The problem with the 'logical conclusion' that you're offering is that it works entirely in a vacuum. It assumes that AWS does not innovate itself, but steams on with a stolid product. Nothing could be further from the truth - barely a week goes by without them announcing a new service or improvements to an existing one. DO is behind the 8-ball-that-is-AWS, but AWS isn't just sitting there on the felt, it's moving too.

Given the culture of innovation that exists at AWS, it's not hard to see how they could adjust themselves if DO actually does become a threat. AWS is not head-in-the-sand Microsoft, and even if it were, the might of all other operating systems combined - including that of the company so successful that it has $100 billion just lying around in cash - still hasn't knocked Windows off the top spot. Hardly the 'downfall of the incumbent' suggested.

And Microsoft is still undisputed king in the realm of enterprise user software. Unix has always shared the server room with MS (actually, MS is the interloper there), but outside the server room, enterprise users live on MS. There is a myriad of cheaper enterprise and/or office software out there, and MS isn't particularly threatened by it.

Things about how DO is much less complex, simpler and as a result cheaper.

And then when you need the big stuff... the stuff for which you need to pay the big bucks... the complexity isn't there and you move to the vendor that does supply it. When DO makes those kinds of offerings, then AWS will see them as a serious competitor, and you will see prices drop sharply. Until then, it keeps on truckin'.

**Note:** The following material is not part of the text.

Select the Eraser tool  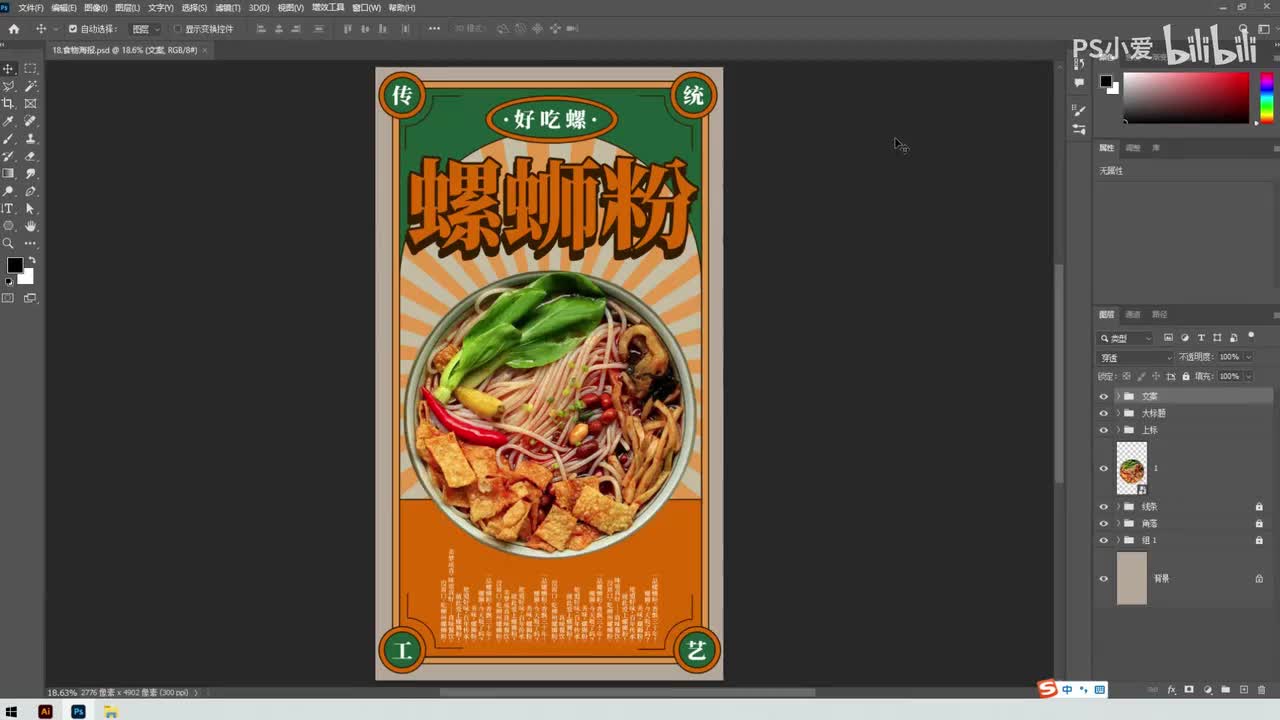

Not sure I buy this premise. For one thing, I just had to decide between DO and AWS. I wanted something I could jump in and try something, and then later scale out. I was heavily leaning towards DO. But then I noticed AWS gives you a free year of their micro instance. DO isn't beating that.


Has that ever happened in the tech industry? It seems, following that logic, that Dell should have beat Apple long ago and be the dominate player in hardware as they have historically catered to the lowest value customers.


Well, the history of computing is the bottom end cannibalizing the top end over time. Amazon's entire model is based on using many small, relatively cheap commodity servers to replace larger, more expensive computers. They are susceptible to a point to what's happening at the lower end.


IMO you are underestimating that AWS expands all the time in _every_ direction.

When they added cloudfront, RDS or elastic beanstalk they were offering "something less flexible but very simple" even while they were adding glacier or MFA through IAM which are for more "complex" customers.


> IMO you are underestimating that AWS expands all the time in _every_ direction.

I think I can see where you're coming from but I strongly disagree that AWS will protect its market share by adding more products.

Each new product doesn't just bring utility in terms of what customers can do - it also brings disutility in other areas. New products dilute marketing (what are you selling?). It dilutes the allocation of internal resources (maintenance, R&D, marketing). It increases cognitive overhead for customers (E.g. the product range is a mess -EC2/S3/SWF/SQS/SES/SNS/FPS How is a customer to keep track of what's going on?).

My assertion is that for the average customer - new AWS products only bring headache and zero benefit. Because most people just won't find the need for it. Also AWS don't need to care. They will not meaningfully improve the core offering to the average user because it's the high end customers that will move the needle at the end of the day.